What I'm really saying is there is no mac that is a good fit for what I need.
understandable.. you're not a target customer.. can you accept that?


I'm happy to answer it. I use it for high end music production, much of it using huge sample libraries (the most demanding being big orchestral mockups). What I need specifically in a mac is lots of CPU power, lots of ram, and a way to connect fast storage.
sounds like you need a mac pro then.. from what i see, the acoustics alone in a high end studio cost far more than a mac pro so the cost shouldn't even phase you.. i mean, you're looking at at least $100large to outfit the studio.. what's $5000?

Yeah, what a tragedy it would be if Apple made a computer that was a workhorse at a reasonable (even by apple standards) price.

Did I say those machines were crippled or have crappy hardware? They aren't bad machines, there are just users for whom they are a poor fit.
are there computers available which are a proper fit then? or is this xmac idea aimed at all computer companies instead of singling out apple? if it's aimed at apple alone then what's the obsession all about? it's pretty clear they try to make products which aren't the same as everybody else-- even if it only appears that way on the surface.. but asking them to make a computer which is the same as everybody else's products probably isn't going to fly over so well.


Right now I'm running on a 2009 eight core mac pro and I'm getting to the point where I need more CPU power. A new six core would probably be a decent boost for me, only available in the MP for $3500 (while a PC with the same performance costs half that, even a six core iMac or mini would be far less).
i linked to a 6core mac with one gpu in it for $1500 earlier in the thread.. isn't that what you're saying you need and isn't that a price which is acceptable to you?
or you want new&shiny for $1500, right? i'm pretty sure you're not going to get that from apple.. ever..

You think I just want to spend a bunch of money on specs for some sort of perverse bragging rights?
lol.. no. i hope not. (not that i necessarily care when people do that but it's not a very practical line of thought as far as im concerned)

I wouldn't use "stupid", probably more along the lines of missing what everyone else is actually saying or ignoring it.
i'm not ignoring it.. i know what you want.. if you're forced to buy from apple then it's called a mac pro.. and it's too expensive for you to swallow.. you'd have to pay a thousand extra dollars for things which you don't find valuable.

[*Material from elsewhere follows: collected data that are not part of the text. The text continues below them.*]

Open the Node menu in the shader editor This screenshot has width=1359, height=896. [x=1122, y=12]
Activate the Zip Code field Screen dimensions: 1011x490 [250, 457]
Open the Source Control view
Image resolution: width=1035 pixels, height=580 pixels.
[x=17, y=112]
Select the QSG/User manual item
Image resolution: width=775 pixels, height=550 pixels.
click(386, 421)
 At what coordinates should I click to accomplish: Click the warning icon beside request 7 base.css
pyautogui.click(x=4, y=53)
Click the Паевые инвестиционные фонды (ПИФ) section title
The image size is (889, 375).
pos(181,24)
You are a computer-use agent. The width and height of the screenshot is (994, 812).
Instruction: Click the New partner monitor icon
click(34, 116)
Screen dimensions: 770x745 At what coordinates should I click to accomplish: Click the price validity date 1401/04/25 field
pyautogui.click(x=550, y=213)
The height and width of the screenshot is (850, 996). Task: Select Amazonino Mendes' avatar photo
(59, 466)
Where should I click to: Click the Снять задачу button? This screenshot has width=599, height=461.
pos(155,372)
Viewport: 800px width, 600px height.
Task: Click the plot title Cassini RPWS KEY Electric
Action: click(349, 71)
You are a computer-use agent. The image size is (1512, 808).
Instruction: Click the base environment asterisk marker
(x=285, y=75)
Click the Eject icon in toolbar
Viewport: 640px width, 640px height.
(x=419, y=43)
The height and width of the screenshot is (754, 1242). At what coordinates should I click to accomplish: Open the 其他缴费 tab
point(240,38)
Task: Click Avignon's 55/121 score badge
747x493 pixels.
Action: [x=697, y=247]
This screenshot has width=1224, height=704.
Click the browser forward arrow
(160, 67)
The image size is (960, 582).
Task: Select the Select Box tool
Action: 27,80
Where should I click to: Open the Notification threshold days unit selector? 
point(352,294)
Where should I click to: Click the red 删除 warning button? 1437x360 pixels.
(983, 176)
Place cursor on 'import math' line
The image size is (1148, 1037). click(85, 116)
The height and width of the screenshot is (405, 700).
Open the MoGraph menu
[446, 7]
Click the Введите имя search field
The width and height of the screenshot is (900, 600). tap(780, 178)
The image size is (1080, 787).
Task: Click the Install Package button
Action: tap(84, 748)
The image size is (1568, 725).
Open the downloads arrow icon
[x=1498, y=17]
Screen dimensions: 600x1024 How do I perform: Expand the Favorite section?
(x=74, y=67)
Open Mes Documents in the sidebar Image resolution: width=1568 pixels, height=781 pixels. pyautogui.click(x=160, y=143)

Sure. G5 tower for $1499. If that's not a true midrange mac I don't know what is. Are you saying people were still asking for another "midrange" model below that, at the time?

yes.. that's what i'm saying.
http://arstechnica.com/staff/2005/10/1676/


.
 
…what's $5000?

Well at least you're finally admitting that there are some users for whom Apple doesn't make a mac that's a good fit.

But I just can't get behind the idea that it's smart for anyone to throw away hundreds or thousands of dollars on hardware that won't get used.

are there computers available which are a proper fit then? or is this xmac idea aimed at all computer companies instead of singling out apple?

Of course there are computers that are a proper fit from the hardware side. Lots of PC with quad and six core at great prices and lots of consumer choice. That's the whole reason I bought a hackintosh. But if I'm running Apple software I'd really like to buy a real mac but they just don't make one for me.

if it's aimed at apple alone then what's the obsession all about?

What obsession? I'm not sure what you're asking.

...but asking them to make a computer which is the same as everybody else's products...

Yeah, I know. It's not a mac without some kind of wacky gimmick that drives the price up whether it's useful or not. Apple's spin of course is that their products are so unique but the truth is they need to do it to have an excuse for pricing so much higher than everyone else.

new&shiny

Used isn't sustainable. And that machine isn't really what I want either since the IO is so out of date (hey, if they had updated to SATA III and USB3 years ago when it went into all the other macs…). And being a used machine, even CPU performance lags behind the newer six cores that are about the same price as that used machine. Honestly, I'd say if you have to resort to telling someone to buy a used computer, that's an admission that there is a hole in their product line.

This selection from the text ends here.